La narrazione di Labatout non è timida. Maniac è avvincente, anche per la struttura dadaista del testo che alterna descrizioni quasi biografiche (non è un libro di storia) a drammatizzazioni verosimili. L’idea di inframmezzare capitoli in prima persona con paragrafi brevi in corsivo a centro pagina testimonia uno sforzo di differenziarsi da una letteratura che comincia a soffrire di saturazione. I protagonisti sono scomposti in una serie di bozzetti impressionistici delle persone a loro vicine, in una doppia finzione dove sarebbe vano (ma è forse un alibi fin troppo facile per l’autore) cercare l’attendibilità storica. A volte, in questa sala degli specchi, l’archetipo lascia il posto allo stereotipo – i maestri del grande personaggio sono sempre inferiori all’allievo; le donne sono comprensive, attente, innamorate, complici e a volte guardano all’uomo e a volte, invece, guardano sbagliando solo alla mente; le multinazionali sono rivolte al pure guadagno; i militari sono rigidi e burocratici; i geni dicono cose incomprensibili e giocano a scacchi sull’orlo di una guerra mondiale.

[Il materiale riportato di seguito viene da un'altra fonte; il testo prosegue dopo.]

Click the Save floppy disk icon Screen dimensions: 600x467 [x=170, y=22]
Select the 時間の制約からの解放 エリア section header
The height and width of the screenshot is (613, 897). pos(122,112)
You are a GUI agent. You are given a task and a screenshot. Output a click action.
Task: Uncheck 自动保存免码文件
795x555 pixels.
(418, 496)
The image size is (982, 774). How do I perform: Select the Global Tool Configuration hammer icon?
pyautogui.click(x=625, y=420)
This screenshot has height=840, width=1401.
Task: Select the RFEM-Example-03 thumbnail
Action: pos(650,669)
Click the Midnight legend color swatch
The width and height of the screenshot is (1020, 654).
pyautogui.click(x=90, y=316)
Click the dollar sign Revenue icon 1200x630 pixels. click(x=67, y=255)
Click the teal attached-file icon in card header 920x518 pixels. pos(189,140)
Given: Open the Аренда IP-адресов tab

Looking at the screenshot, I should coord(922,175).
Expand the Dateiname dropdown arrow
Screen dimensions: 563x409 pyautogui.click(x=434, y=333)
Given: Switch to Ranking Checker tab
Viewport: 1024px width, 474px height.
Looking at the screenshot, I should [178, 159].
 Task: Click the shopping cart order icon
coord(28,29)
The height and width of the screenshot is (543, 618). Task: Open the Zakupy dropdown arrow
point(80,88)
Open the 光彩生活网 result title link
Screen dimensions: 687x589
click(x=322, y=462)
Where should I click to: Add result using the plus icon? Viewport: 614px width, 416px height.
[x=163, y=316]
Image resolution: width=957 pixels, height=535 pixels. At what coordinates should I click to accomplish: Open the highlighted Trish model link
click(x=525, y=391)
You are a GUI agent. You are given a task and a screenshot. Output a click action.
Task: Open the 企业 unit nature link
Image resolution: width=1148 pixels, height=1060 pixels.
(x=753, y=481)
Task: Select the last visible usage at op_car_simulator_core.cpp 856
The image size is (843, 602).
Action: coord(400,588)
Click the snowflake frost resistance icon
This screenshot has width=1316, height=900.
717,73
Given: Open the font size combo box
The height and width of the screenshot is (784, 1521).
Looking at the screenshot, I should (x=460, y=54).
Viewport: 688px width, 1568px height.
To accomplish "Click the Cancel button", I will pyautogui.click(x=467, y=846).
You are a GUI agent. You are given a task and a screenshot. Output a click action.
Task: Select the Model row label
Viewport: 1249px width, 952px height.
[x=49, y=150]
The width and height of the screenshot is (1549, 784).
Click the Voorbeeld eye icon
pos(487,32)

Molto probabilmente molti di loro erano proprio come li descrivono, anche se, per esempio, la biografia del vero Dottor Stranamore, alias Edward Teller, di Peter Goodchild (Cortina, 2009) presenta un quadro molto più variegato e complesso. In Maniac è tutto troppo bello e giusto; tutto troppo vicino a quello che ci aspetteremmo di vedere in un film di Cristopher Nolan sulle stesse persone; icone e non esseri umani. Il titolo del libro, giocando sul nome di uno dei primi calcolatori cui aveva contribuito Von Neumann, rivela la chiave di lettura del libro.
Viene da chiedersi come mai certi periodi storici offrano una occasione più ghiotta di drammatizzazione. Perché Ridley Scott non ha preso in considerazione la vicenda di Galileo? In fondo la versione teatrale di Bertold Brecht è universalmente nota e sarebbe ricca di spunti drammatici. Oppure, perché non ci sono appassionanti biopic sui grandi medici come Pasteur o sui grandi matematici illuministi, da Laplace a Fourier? Anche per loro, l’epoca storica fornirebbe grandi sfondi, storie d’amore, guerre e rivoluzioni.
Il principale motivo è che Paul, Jancsi e Lee, sono alcuni tra i perni di quella cerniera sulla quale sta ruotando il piano della nostra esistenza. Sono stati i testimoni e i responsabili di quegli slittamenti, concettuali e tecnologici, che sentiamo dentro e intorno a noi. Tre immagini mi ritornano in mente leggendo Maniac: la scuola di Atene di Raffaello, l’adorazione dei magi di Botticelli e la foto del convegno Solvay. Tre momenti chiave nella storia dell’umanità, tre gruppi unici di persone eccezionali, tre momenti di svolta nei quali, come fa intuire Labatut, la volontà maniacale di bruciare per capire la natura è stata il motore della vita.